Three Jewish women walked into a nail salon….
This is not a joke, just what I did with two of my friends last weekend. These tired working moms needed a pedicure, stat! I have been to this salon countless times and am always my usual talkative friendly self to the unlucky soldier charged with trying to make my runner’s feet look presentable.
The nail technician that I am paired up with the most is Daniel, a young African American man who is married to one of the other workers, who happens to be Vietnamese. Daniel and I have chatted for hours over the time I have known him, about nothing and everything. I usually come in with a friend or two, and you can tell that he finds our banter amusing. We might even be on the list of his favorite customers.
On our last visit, my girlfriends and I relaxed and started chatting about something, and we must have mentioned something Jewish. At this, Daniel’s eyes grew big and he said, “Are you Jewish? I had no idea. You don’t look Jewish.”
There it was, the comment that no matter how many times you hear it is just puzzling. You don’t look Jewish.

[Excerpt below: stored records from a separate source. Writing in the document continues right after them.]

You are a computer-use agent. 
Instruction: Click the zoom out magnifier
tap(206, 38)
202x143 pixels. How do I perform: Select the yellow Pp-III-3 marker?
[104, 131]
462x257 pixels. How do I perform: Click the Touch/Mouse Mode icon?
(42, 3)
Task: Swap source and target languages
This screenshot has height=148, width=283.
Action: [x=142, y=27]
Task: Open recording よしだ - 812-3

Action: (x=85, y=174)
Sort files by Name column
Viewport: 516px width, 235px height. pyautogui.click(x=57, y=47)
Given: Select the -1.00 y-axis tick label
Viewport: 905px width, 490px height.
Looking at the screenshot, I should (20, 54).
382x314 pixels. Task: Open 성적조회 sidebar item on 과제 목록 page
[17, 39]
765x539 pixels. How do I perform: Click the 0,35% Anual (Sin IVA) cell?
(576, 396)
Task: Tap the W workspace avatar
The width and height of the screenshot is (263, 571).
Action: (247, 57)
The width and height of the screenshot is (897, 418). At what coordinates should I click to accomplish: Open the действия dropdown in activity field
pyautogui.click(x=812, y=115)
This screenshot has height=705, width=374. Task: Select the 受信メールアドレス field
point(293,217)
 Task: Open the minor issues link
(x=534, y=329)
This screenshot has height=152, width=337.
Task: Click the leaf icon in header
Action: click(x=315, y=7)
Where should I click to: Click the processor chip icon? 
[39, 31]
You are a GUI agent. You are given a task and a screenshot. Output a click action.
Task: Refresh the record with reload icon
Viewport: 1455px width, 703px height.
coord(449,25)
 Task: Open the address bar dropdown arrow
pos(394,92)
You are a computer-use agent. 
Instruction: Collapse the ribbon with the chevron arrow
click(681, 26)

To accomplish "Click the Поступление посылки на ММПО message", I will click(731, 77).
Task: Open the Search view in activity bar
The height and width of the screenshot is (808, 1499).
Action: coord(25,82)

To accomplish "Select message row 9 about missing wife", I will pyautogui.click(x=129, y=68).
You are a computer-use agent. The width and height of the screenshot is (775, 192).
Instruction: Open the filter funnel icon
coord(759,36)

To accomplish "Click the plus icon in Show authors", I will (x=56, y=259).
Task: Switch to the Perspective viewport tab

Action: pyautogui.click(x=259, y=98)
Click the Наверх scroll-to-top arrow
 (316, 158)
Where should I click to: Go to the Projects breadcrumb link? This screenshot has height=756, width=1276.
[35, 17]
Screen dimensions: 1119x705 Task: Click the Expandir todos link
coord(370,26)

This notion of “looking Jewish” perpetuates so many Jewish stereotypes and yet also seems harmless enough when asked by sincerely uninformed and curious people. My friends waited for my answer, and I playfully responded that I actually do look pretty darn Jewish (as long as we are talking about stereotypes).
Daniel continued, “No, seriously. Tell me… how I would know if someone was Jewish? What do Jews look like?”
It was such an innocent question and yet so powerful, as it reminded me that there are still many people who know nothing about Judaism and have never met a Jew (even though San Antonio has over 9,000 Jews). Those of us living in southern small towns know this scenario well, and are often the token Jew of our classroom, or school, and almost every group of which we are a part. It’s not necessarily a bad thing, but it’s like being signed up to be a group’s representative without being asked if you wanted the job. Some of us readily accept the charge of being the face of the Jewish community, while others are extremely uncomfortable.